Galeocerdo alabamensis is an extinct relative of the modern tiger shark. Nomenclature of this shark has been debated, and recent literature identified it more closely with the Physogaleus genus of prehistoric shark, rather than Galeocerdo. The classification of Physogaleus is known as tiger-like sharks while Galeocerdo refers to tiger sharks. In 2003, P. alabamensis was classified as Galeocerdo. However, in 2019, they were proclaimed to be more morphologically similar to the genus Physogaleus. This definition was based primarily on tooth shape, as the majority of information on P. alabamensis is a result of studying tooth fossils. Distinctions between Physogaleus and Galeocerdo are difficult with extinct sharks from the Oilgocene/Miocene as there is little paleobiological information allowing for hard conclusions.

== Distribution ==
Referred to in this article as P. alabamensis, fossils have been recovered in the Southern United States, specifically in Alabama, Arkansas, and Louisiana. P. alabamensis existed during the Eocene Epoch alongside many other similar extant species. During the Eocene, tiger sharks began appearing in fossil records. Since then, many species of tiger shark have gone extinct, including P. alabamensis. G. cuvier is the only living species of tiger shark today. Identification and habits of P. alabamensis are often confused with taxonomically similar sharks existing in the same period because information about them is sparse and mostly limited to tooth fossils. The first recorded appearance of P. alabamensis was between 41.3 and 38.0 Ma and the last recorded appearance was between 37.2 and 33.9 Ma based on fossil distribution.

== Taxonomy ==
Recovered teeth and fossils provide the majority of existing knowledge about P. alabamensis. Other information can be extrapolated from sister species to P. alabamensis also existing exclusively in the Eocene Epoch. P. alabamensis is likely a predecessor to G. aduncas. Consequently, P. contortus, G. casei, G. davisi, G. gajensis, and G. paulinoi are morphologically similar extant species. These sister species presumably exhibit similar niches to P. alabamensis. P. contortus and G. aduncas experienced sympatric distributions around the East Coast of the United States during the Miocene, nearly identical to P. alabamensis. Furthermore, based on tooth characteristics, it has been proposed that P. alabamensis is combined with G. argyptiacus.

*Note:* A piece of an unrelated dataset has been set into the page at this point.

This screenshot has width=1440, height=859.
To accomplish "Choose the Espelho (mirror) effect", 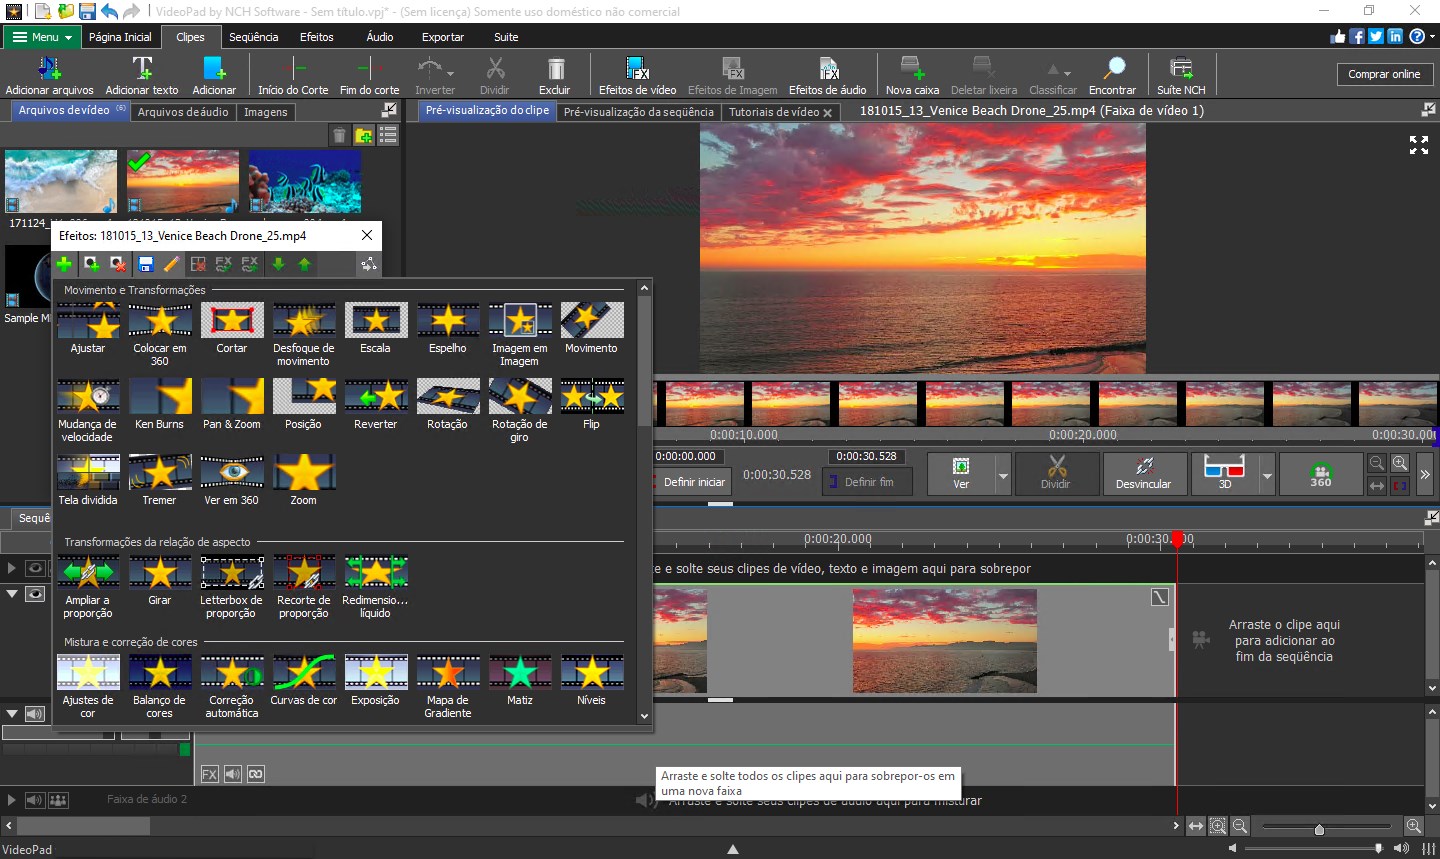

== Diet and Tooth Fossil Shape ==
Based on the family, Carcharhiniformes, P. alambamensis exhibited a carnivorous diet. G. cuvier, the modern tiger shark, has larger, more robust teeth than P. alabamensis and its sister species. G. cuvier is known to have a versatile carnivorous diet from squid to sea turtles. The smaller tooth size of P. alabamensis as well as other Physogaleus and Galeocerdo from the Eocene, suggests a less versatile diet, likely targeting smaller prey. The most morphologically similar teeth to P. alabamensis are found in Hemipristis and P. contours. Based on the diet of sand-tiger sharks and tooth shape, P. alabamensis probably had a diet consisting of bony fish. P alabamensis and P. contours teeth have a slender and twisted crown with fine serrations on the mesial and distal sides as well as larger serrations on the distal shoulder. This also indicates predation of small bony fish and other, small cartilaginous fishes such as rays because such crowns are ideal for grasping prey. As the tiger shark lineage evolved, tooth size increased greatly, indicating consumption of larger prey and possibly more aggressive feeding tactics.

== Reproduction ==
As a member of the Carcharhinidae family, P. alabamensis exhibits seasonal sexual reproduction. Consequently, as ancestor to G. cuvier, it can be inferred that P. alabamensis reproduced in the same manner. G. cuvier has ovoviviparous reproductive strategies, giving birth to live young and producing anywhere from 3 to 57 offspring and caring attentively for 15 to 16 months. This is inferential because research has not been established regarding the reproductive strategies of many of Physogaleus.